Maven users: If you are using Maven to manage your dependencies in a pom file, you will need to follow the standard approach to adding Maven dependencies that are not in a public repo. For example see local-maven-dependencies.

  • Add Apache Spark as a dependency. To do this, search for the following entry in the public Maven repositories (e.g. search maven):

    • Group id: org.apache.spark
    • Artifact id: spark-core (Select the entry which ends in 2.10 if you are using Scala 2.10, or ending in 2.11 for scala 2.11 etc...)

Most repository search tools allow you to select the format to copy. For example if you are using Scala + SBT select that format, and copy the dependency text (e.g. libraryDependencies += "org.apache.spark" % "spark-core_2.10" % "1.6.0") into your build.sbt file.

If you are running your Spark project on a cluster, the recommended approach is to build an assembly/fat/uber jar.

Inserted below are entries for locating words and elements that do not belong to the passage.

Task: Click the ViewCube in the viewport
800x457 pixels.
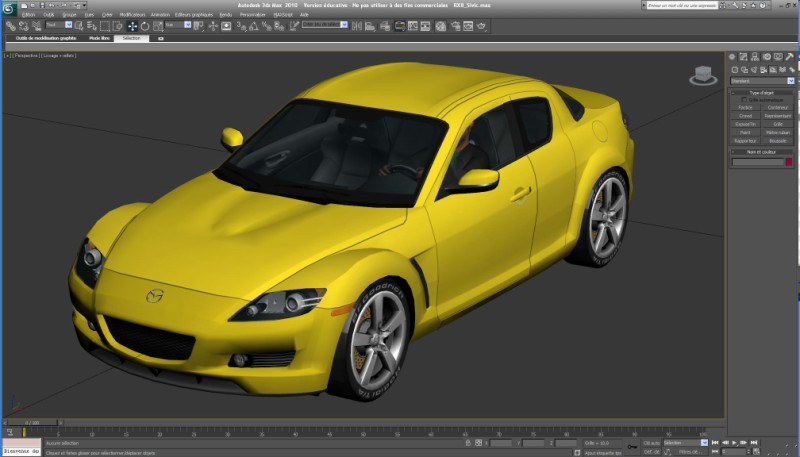Action: pos(704,75)
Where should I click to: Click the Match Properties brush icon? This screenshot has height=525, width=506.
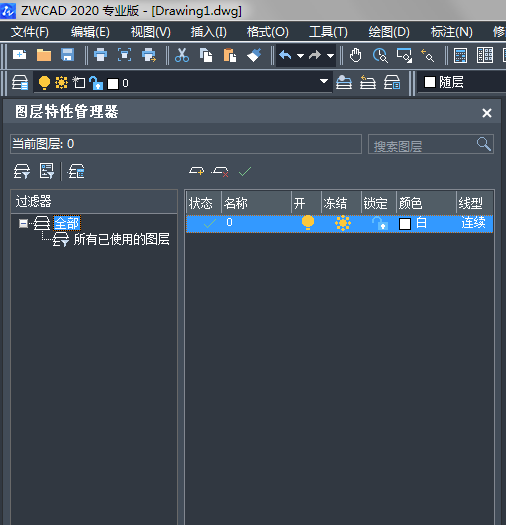[x=254, y=55]
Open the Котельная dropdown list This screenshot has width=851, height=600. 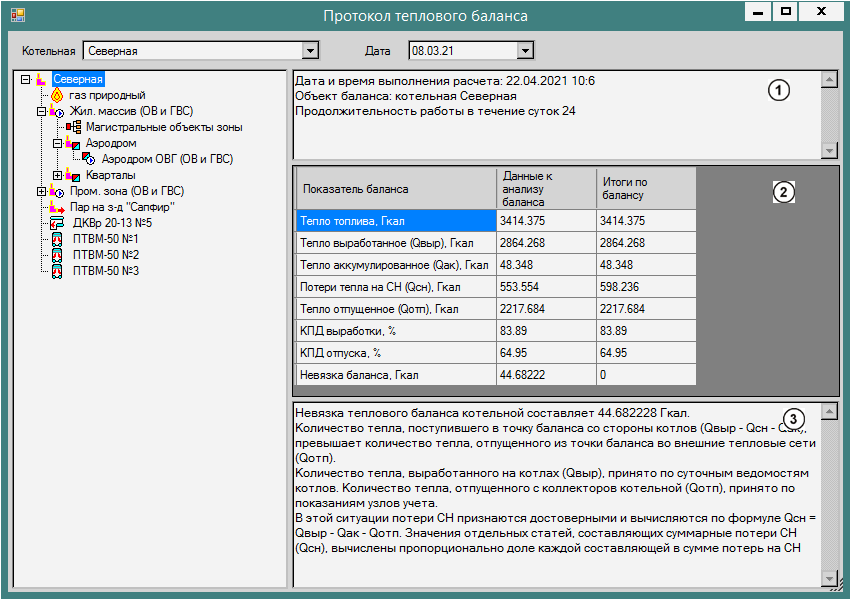coord(310,50)
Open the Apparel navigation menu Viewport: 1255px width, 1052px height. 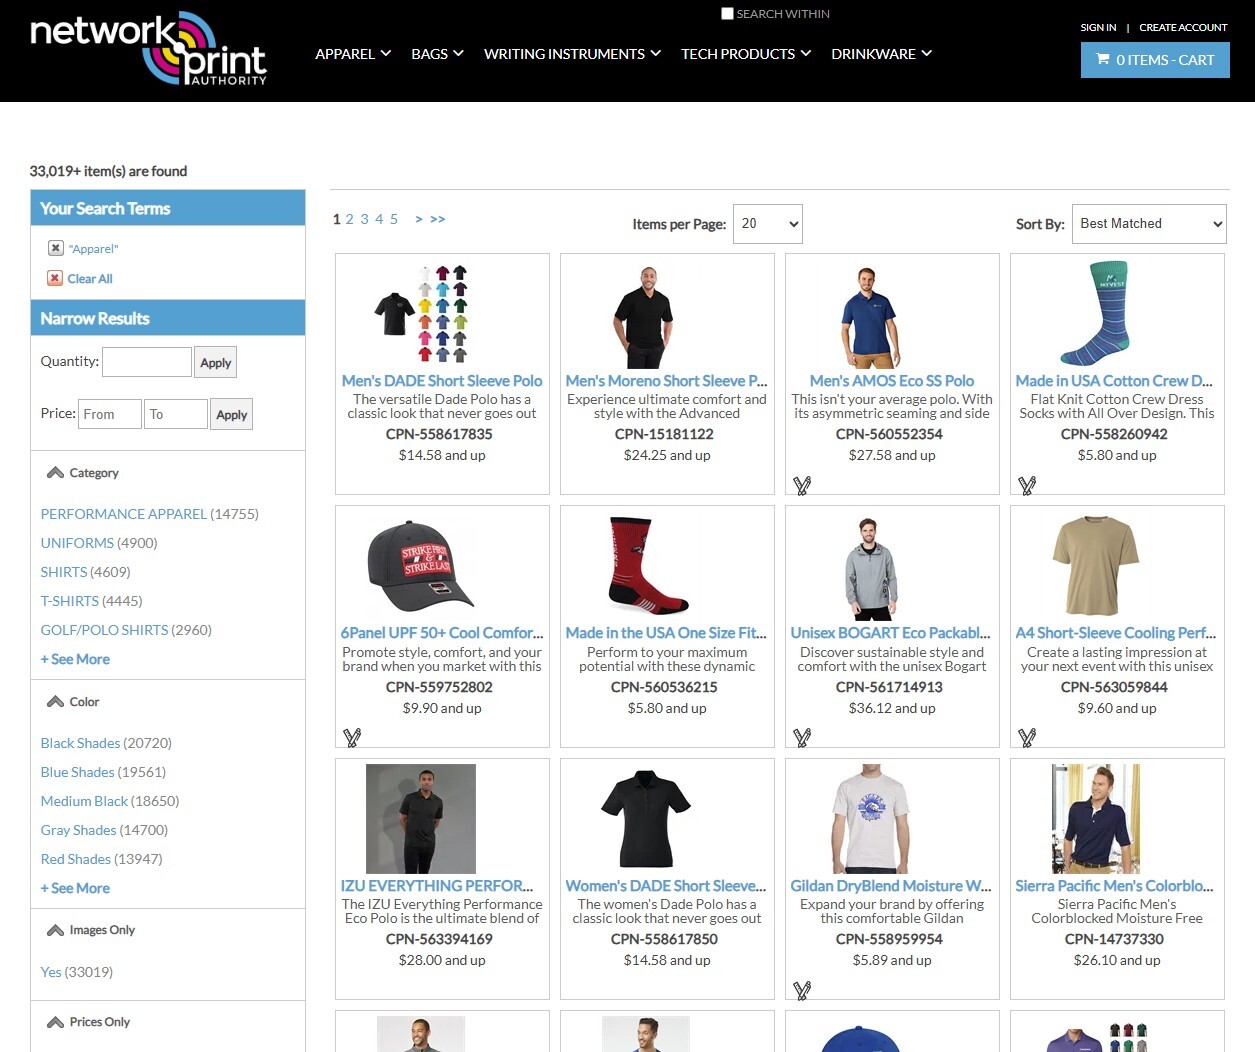(x=352, y=54)
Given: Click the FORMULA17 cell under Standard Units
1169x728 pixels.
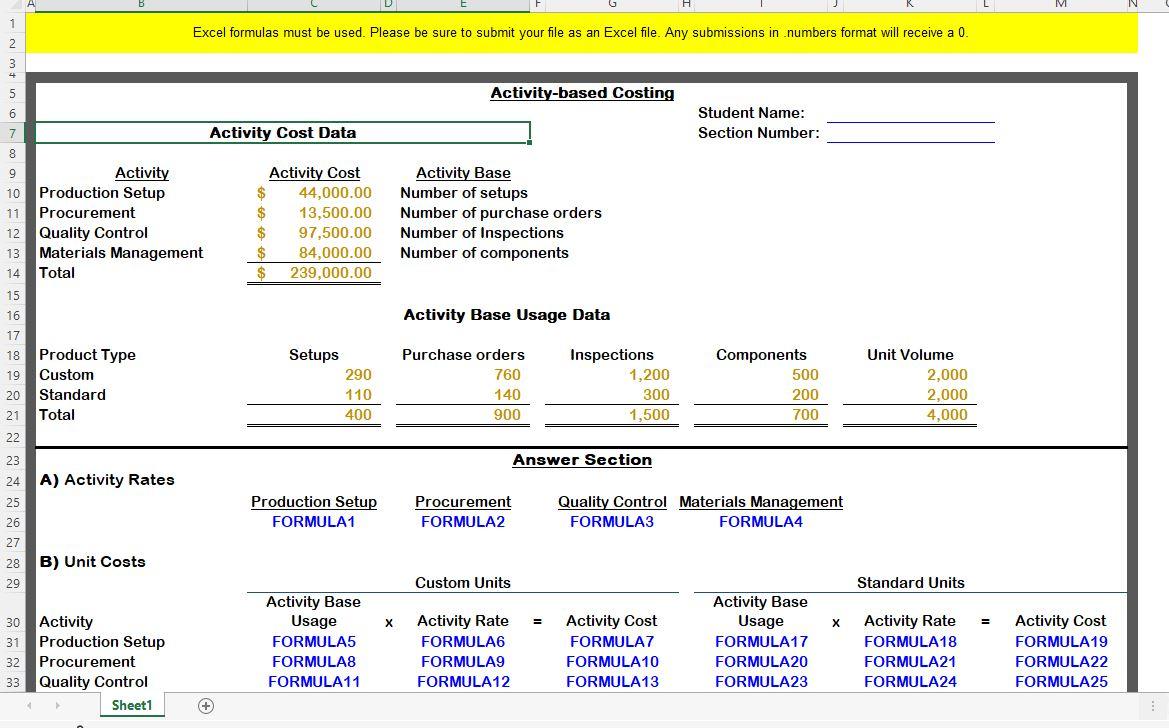Looking at the screenshot, I should coord(761,641).
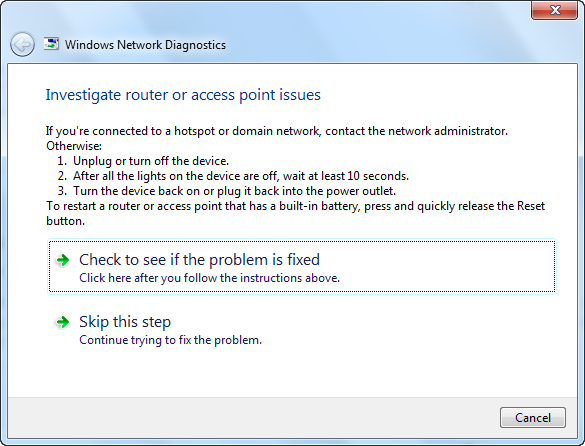Close the dialog with the red X
The width and height of the screenshot is (585, 446).
click(554, 10)
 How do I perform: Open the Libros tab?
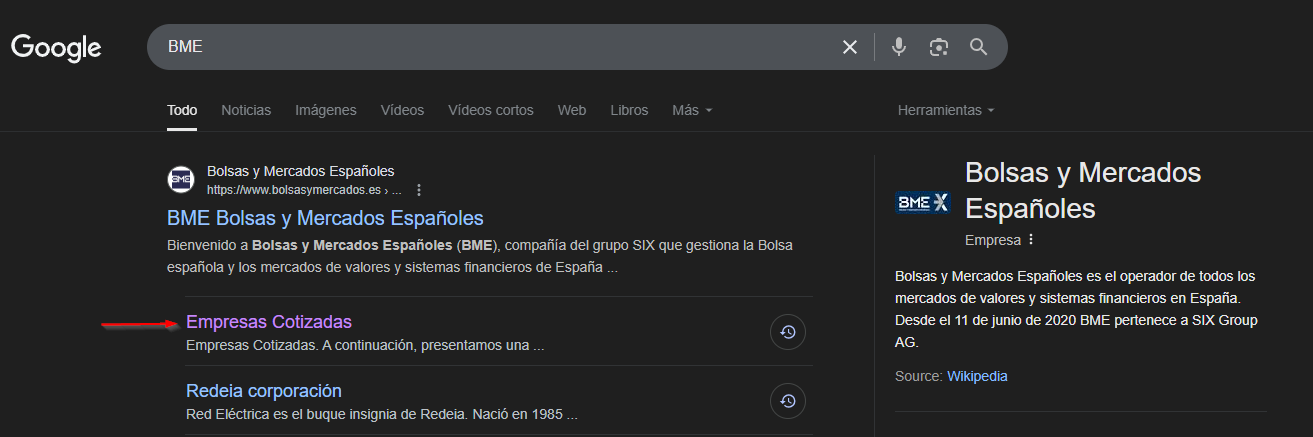(629, 110)
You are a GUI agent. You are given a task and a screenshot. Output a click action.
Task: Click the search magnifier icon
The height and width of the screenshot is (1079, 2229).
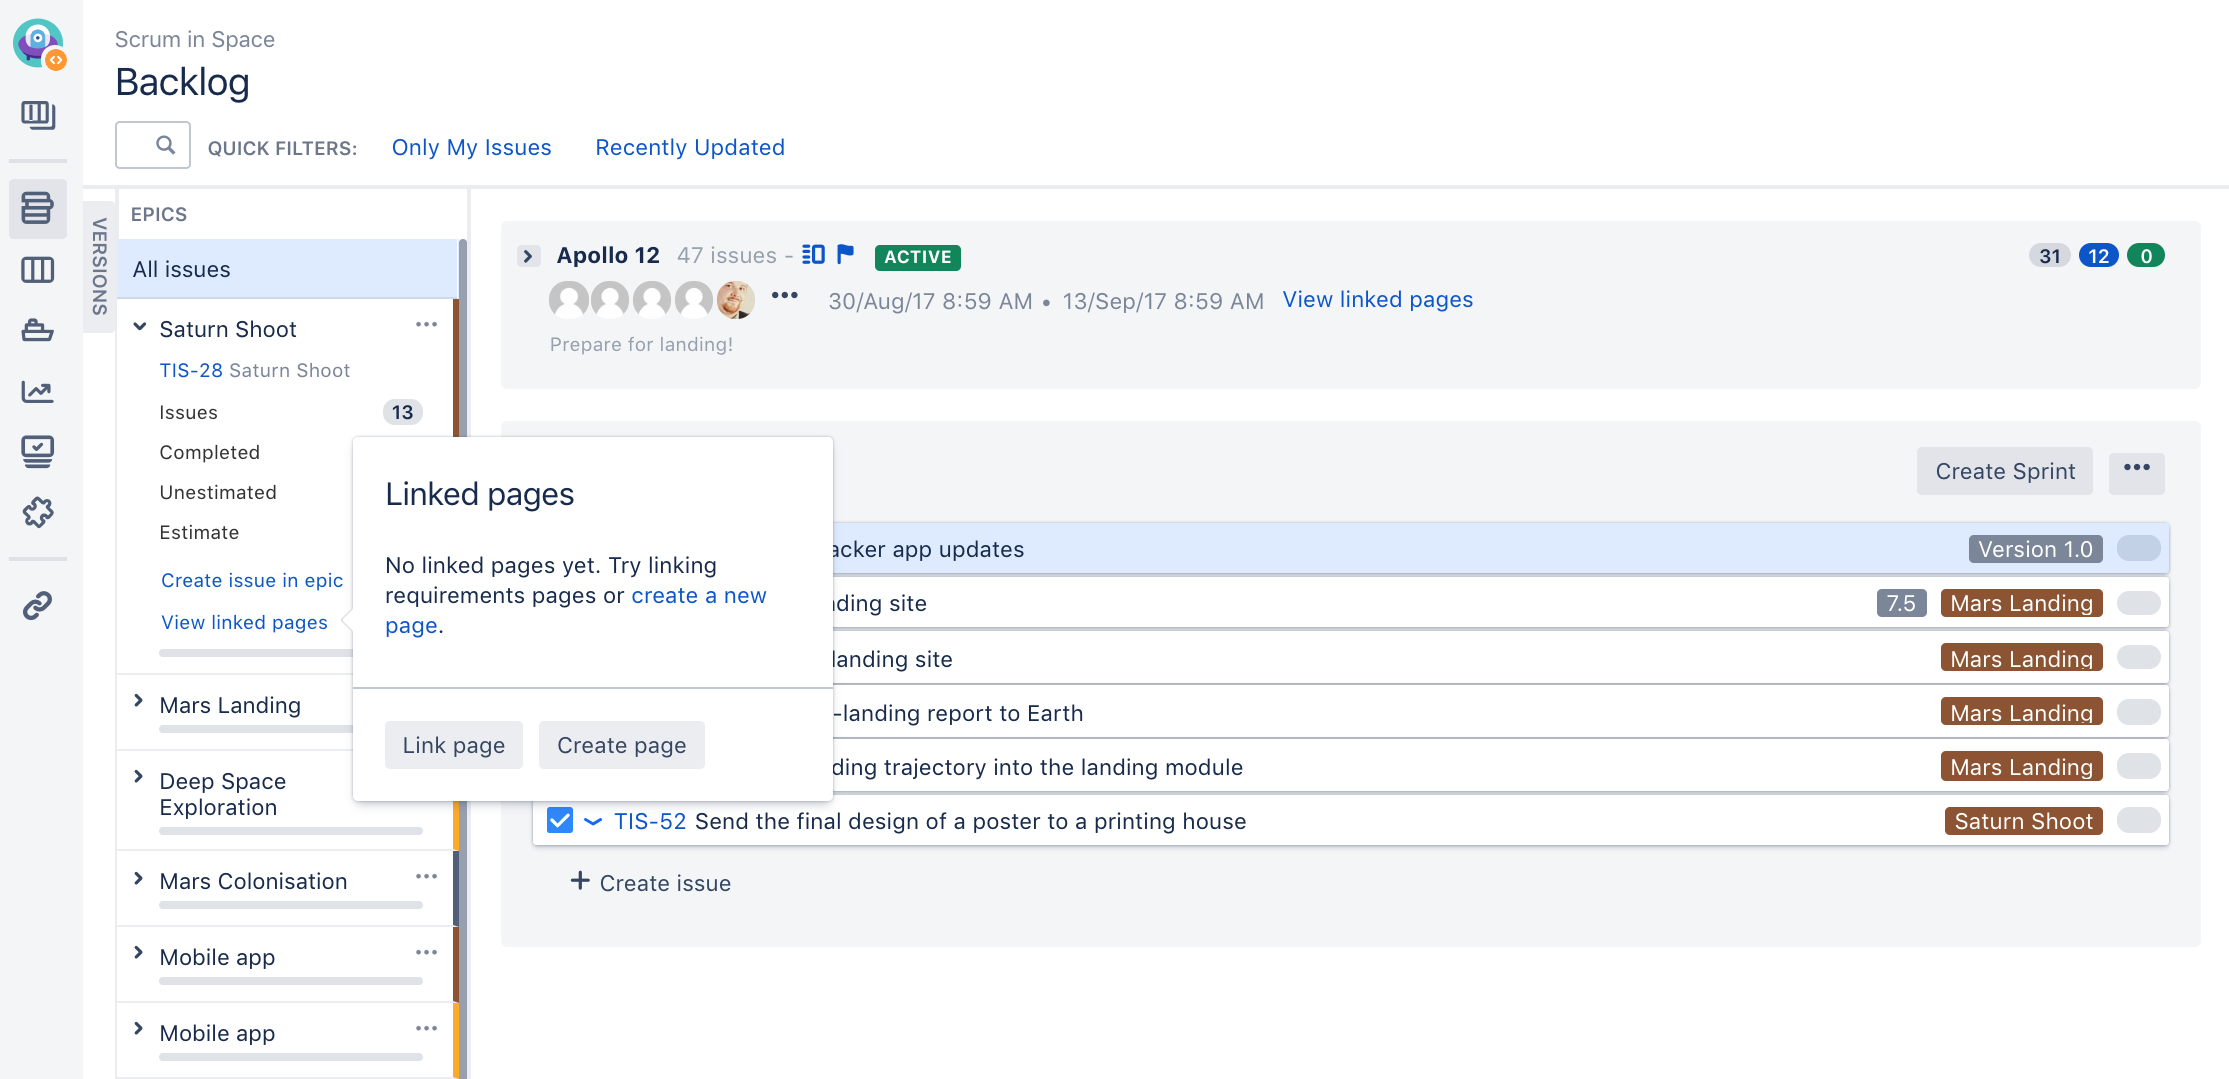(x=165, y=146)
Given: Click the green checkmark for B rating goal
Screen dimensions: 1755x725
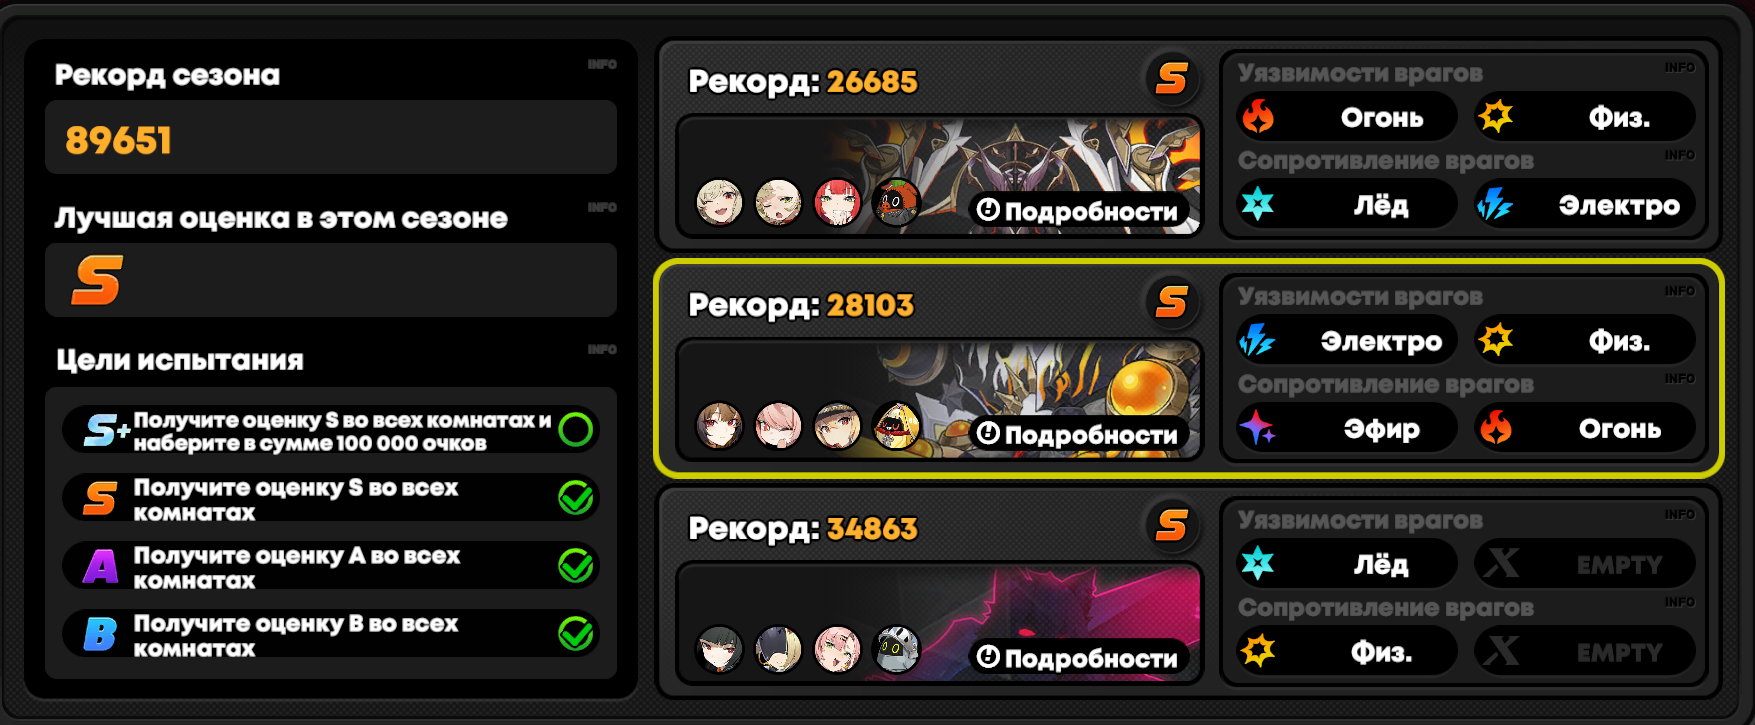Looking at the screenshot, I should click(576, 634).
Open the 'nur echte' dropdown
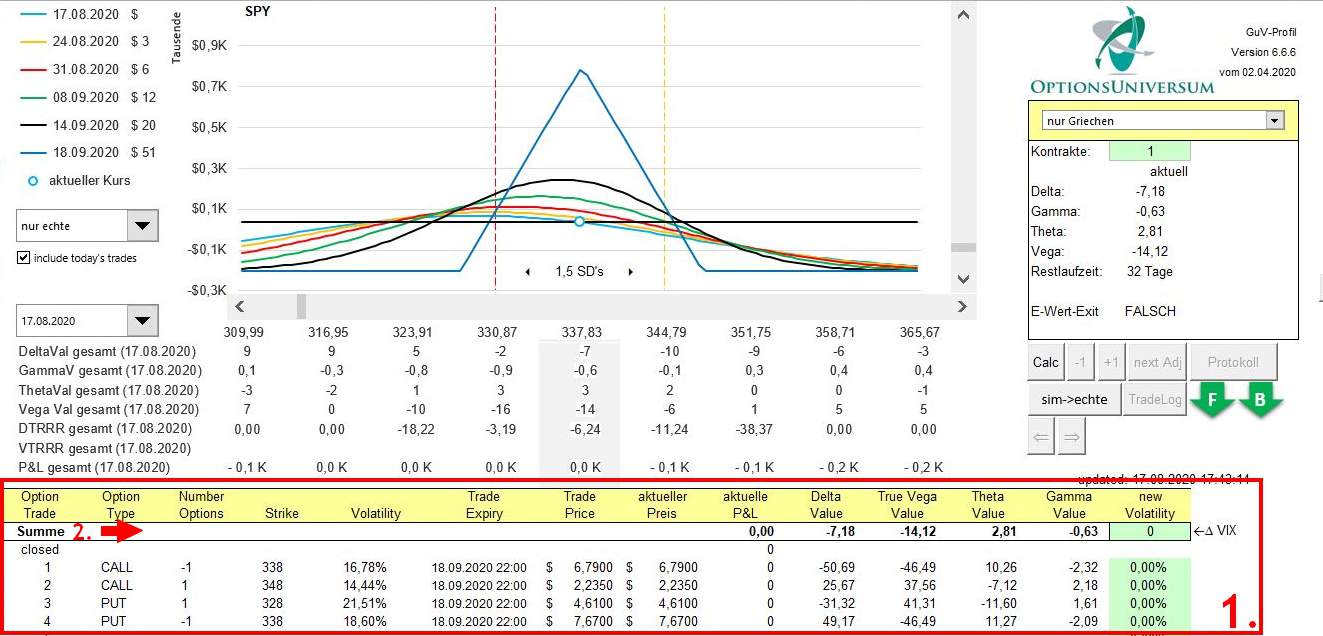Viewport: 1323px width, 636px height. click(143, 226)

This makes life easier when running your project on the cluster via spark-submit. Note that since Apache Spark will already be installed on your cluster, to reduce the size of your assembly jar you can set the provided scope on the spark-core dependency. In SBT simply add && provided, and in Maven set the Scope to Provided scope.

  • Copy the code on the Common page into a new file in the following location:

    <project root>/src/main/scala/com/bayesserver/spark/core/BayesSparkDistributer.scala

  • Copy the code on the Mixture model (learning) page into a new file in the following location:

    <project root>/src/main/scala/com/bayesserver/spark/examples/parameterlearning/MixtureModel.scala

  • Create a new file in the following location (or under the equivalent directory under your project namespace):

    <project root>/src/main/scala/Main.scala

    And add the following code to Main.scala:

import com.bayesserver.spark.examples.parameterlearning.MixtureModel
import org.apache.spark.{SparkContext, SparkConf}

object Main extends App {

val licenseKey = None // use this line if you are not using a licensed version
// val licenseKey = Some("license-key-goes-here") // use this line if you are using a licensed version

val conf = new SparkConf(loadDefaults = true).setAppName("Bayes Server Demo")

conf.getOption("spark.master") match {
case Some(master) => println(master) // master has already been set (e.g. via spark-submit)
case None =>
conf.setMaster("local[*]") // master has not been set, assume running locally
}

val sc = new SparkContext(conf)
MixtureModel(sc, licenseKey)

}
  • Compile and run in your IDE to test.

If you have used the provided scope on your spark-core dependency, you may need to remove it when running in your IDE.

Running on a cluster

  • Package your jar as an assembly/fat jar. You can use the assembly SBT plugin for SBT and then call sbt assembly instead of sbt package, or one of the various Maven options.

If you receive deduplicate / mergeStrategy errors when building an assembly jar with sbt, you can find information on merge strategies at the assembly SBT plugin website.

  • The examples above use hard-coded data. When running on a cluster you will need to update the Spark code to read from your distributed data source, such as HDFS or S3.

See the DataFrame page for an example of using Data Frames with Bayes Server.

  • Copy the assembly jar onto a node in your cluster.

  • On the same node, run the spark-submit script which is installed with Apache Spark, passing in the option --jars with the path to the assembly/fat jar you just copied to the node. You will also need to pass in an option for --master. See submitting applications for more information or the spark-submit help.

If you wish or need to run in YARN you can set the --master flag to yarn. You may also wish to set --num-executors.